# Problem A
In the DUI evidence text, what is the passage between "FSE’s may include" and "to take FSE’s.", inclusive, with "walk-and-turn" swapped for "heel-to-toe walk"?
# Problem B
Answer these questions about the DUI evidence text:
(i) How many categories does DUI evidence usually fall into?
(ii) How many driving patterns does the National Highway Traffic Safety Administration recognize as possible signs of an intoxicated driver?
(iii) What is the modified position of attention also called?

==== Document segment

DUI – ABCs of DUI Evidence

DUI evidence usually falls into one of five categories:

1. Driving Pattern
This is what a police officer first notices and may prompt a traffic stop. The National Highway Traffic Safety Administration recognizes 20 different driving patterns that could indicate an intoxicated driver ranging from erratic driving, to weaving, to driving excessively slow. Speeding, often thought to be a clue to intoxication, actually requires better driving skills and is often only an indicator of intoxication when combined with another red-flag driving pattern.

2. Personal Behavior
Once an officer stops you, he may notice, or think he does, a number of signals that you have been drinking, including the smell of alcohol on your breath or clothes, bloodshot eyes, thick and/or slurred speech, flushed face, fumbling with a wallet, difficulty walking or standing or following directions., etc.

3. Field Sobriety Exercises (FSE)
FSE’s may include walk-and-turn, touch-the-nose, one-leg-stand, modified position of attention (also called the Rhomberg test), alphabet recitation, horizontal gaze nystagmus (following an object like a pen or finger from side-to-side with your eyes), fingers-to-thumb and hand pat. Only three of these FSE’s (walk-and-turn, one-leg-stand and nystagmus) have been proven in federal studies to be reliable indicators of intoxication. The others are not reliable. Unlike chemical tests, you are not required to take FSE’s.

========
==== Dataset content

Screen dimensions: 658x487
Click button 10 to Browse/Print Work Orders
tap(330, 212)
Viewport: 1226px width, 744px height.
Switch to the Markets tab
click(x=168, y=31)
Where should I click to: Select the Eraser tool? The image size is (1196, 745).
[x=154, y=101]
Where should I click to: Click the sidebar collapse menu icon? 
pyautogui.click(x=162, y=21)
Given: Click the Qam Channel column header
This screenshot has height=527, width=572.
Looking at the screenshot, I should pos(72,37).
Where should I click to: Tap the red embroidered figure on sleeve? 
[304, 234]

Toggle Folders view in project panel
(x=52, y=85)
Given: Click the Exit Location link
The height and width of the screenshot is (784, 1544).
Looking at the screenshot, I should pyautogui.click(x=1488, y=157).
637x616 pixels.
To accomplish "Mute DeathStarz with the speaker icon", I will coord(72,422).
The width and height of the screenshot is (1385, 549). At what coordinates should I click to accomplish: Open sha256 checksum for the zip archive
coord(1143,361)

========

# Complete answer A
FSE’s may include heel-to-toe walk, touch-the-nose, one-leg-stand, modified position of attention (also called the Rhomberg test), alphabet recitation, horizontal gaze nystagmus (following an object like a pen or finger from side-to-side with your eyes), fingers-to-thumb and hand pat. Only three of these FSE’s (heel-to-toe walk, one-leg-stand and nystagmus) have been proven in federal studies to be reliable indicators of intoxication. The others are not reliable. Unlike chemical tests, you are not required to take FSE’s.

# Complete answer B
(i) Five.
(ii) 20.
(iii) The Rhomberg test.